WHAT TO PRODUCE
Nothing outside the range is wanted. Repeat exactly the lines below from the one with "The height and width of the screenshot is (367, 838)." through the one with "The height and width of the screenshot is (509, 713).".

DATA

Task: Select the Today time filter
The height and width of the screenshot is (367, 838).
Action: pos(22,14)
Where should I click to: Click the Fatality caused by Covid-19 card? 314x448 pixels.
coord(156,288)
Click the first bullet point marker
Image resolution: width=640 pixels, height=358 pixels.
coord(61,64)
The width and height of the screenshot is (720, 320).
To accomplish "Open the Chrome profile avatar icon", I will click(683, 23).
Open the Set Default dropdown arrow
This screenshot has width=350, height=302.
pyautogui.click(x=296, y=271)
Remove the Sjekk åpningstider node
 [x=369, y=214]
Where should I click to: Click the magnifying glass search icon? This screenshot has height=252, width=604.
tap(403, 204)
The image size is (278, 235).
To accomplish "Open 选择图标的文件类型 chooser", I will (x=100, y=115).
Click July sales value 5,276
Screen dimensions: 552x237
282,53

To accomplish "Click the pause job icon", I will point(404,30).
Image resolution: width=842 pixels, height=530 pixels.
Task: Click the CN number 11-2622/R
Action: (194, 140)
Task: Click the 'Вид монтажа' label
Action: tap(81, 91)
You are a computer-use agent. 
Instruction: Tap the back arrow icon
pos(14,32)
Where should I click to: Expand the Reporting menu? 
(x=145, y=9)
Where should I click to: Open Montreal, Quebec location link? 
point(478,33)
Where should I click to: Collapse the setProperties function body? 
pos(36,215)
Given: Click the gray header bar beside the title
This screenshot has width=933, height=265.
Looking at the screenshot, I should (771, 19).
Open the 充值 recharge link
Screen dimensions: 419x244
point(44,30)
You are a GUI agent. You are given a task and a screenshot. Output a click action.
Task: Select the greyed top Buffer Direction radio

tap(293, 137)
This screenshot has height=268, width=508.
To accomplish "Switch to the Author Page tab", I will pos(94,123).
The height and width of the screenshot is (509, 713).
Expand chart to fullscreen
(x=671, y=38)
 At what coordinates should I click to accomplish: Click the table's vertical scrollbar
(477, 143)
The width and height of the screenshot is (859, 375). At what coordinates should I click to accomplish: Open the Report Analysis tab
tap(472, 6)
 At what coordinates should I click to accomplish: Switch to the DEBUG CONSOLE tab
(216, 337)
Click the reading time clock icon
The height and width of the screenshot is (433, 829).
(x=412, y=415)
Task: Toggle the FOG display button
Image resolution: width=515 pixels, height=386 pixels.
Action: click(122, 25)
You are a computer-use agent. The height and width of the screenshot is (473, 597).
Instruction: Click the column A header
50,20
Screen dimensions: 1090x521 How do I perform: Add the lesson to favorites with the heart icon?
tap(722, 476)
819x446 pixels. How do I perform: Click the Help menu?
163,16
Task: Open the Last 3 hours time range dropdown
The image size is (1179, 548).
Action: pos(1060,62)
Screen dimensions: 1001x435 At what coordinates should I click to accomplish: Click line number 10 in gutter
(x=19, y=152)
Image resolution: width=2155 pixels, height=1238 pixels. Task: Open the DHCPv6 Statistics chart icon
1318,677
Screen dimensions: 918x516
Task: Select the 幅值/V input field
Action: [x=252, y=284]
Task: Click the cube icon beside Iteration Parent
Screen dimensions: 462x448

RESPONSE
The height and width of the screenshot is (367, 838).
Action: pos(22,14)
Where should I click to: Click the Fatality caused by Covid-19 card? 314x448 pixels.
coord(156,288)
Click the first bullet point marker
Image resolution: width=640 pixels, height=358 pixels.
coord(61,64)
The width and height of the screenshot is (720, 320).
To accomplish "Open the Chrome profile avatar icon", I will click(683, 23).
Open the Set Default dropdown arrow
This screenshot has width=350, height=302.
pyautogui.click(x=296, y=271)
Remove the Sjekk åpningstider node
 [x=369, y=214]
Where should I click to: Click the magnifying glass search icon? This screenshot has height=252, width=604.
tap(403, 204)
The image size is (278, 235).
To accomplish "Open 选择图标的文件类型 chooser", I will (x=100, y=115).
Click July sales value 5,276
Screen dimensions: 552x237
282,53

To accomplish "Click the pause job icon", I will point(404,30).
Image resolution: width=842 pixels, height=530 pixels.
Task: Click the CN number 11-2622/R
Action: (194, 140)
Task: Click the 'Вид монтажа' label
Action: tap(81, 91)
You are a computer-use agent. 
Instruction: Tap the back arrow icon
pos(14,32)
Where should I click to: Expand the Reporting menu? 
(x=145, y=9)
Where should I click to: Open Montreal, Quebec location link? 
point(478,33)
Where should I click to: Collapse the setProperties function body? 
pos(36,215)
Given: Click the gray header bar beside the title
This screenshot has width=933, height=265.
Looking at the screenshot, I should (771, 19).
Open the 充值 recharge link
Screen dimensions: 419x244
point(44,30)
You are a GUI agent. You are given a task and a screenshot. Output a click action.
Task: Select the greyed top Buffer Direction radio

tap(293, 137)
This screenshot has height=268, width=508.
To accomplish "Switch to the Author Page tab", I will pos(94,123).
The height and width of the screenshot is (509, 713).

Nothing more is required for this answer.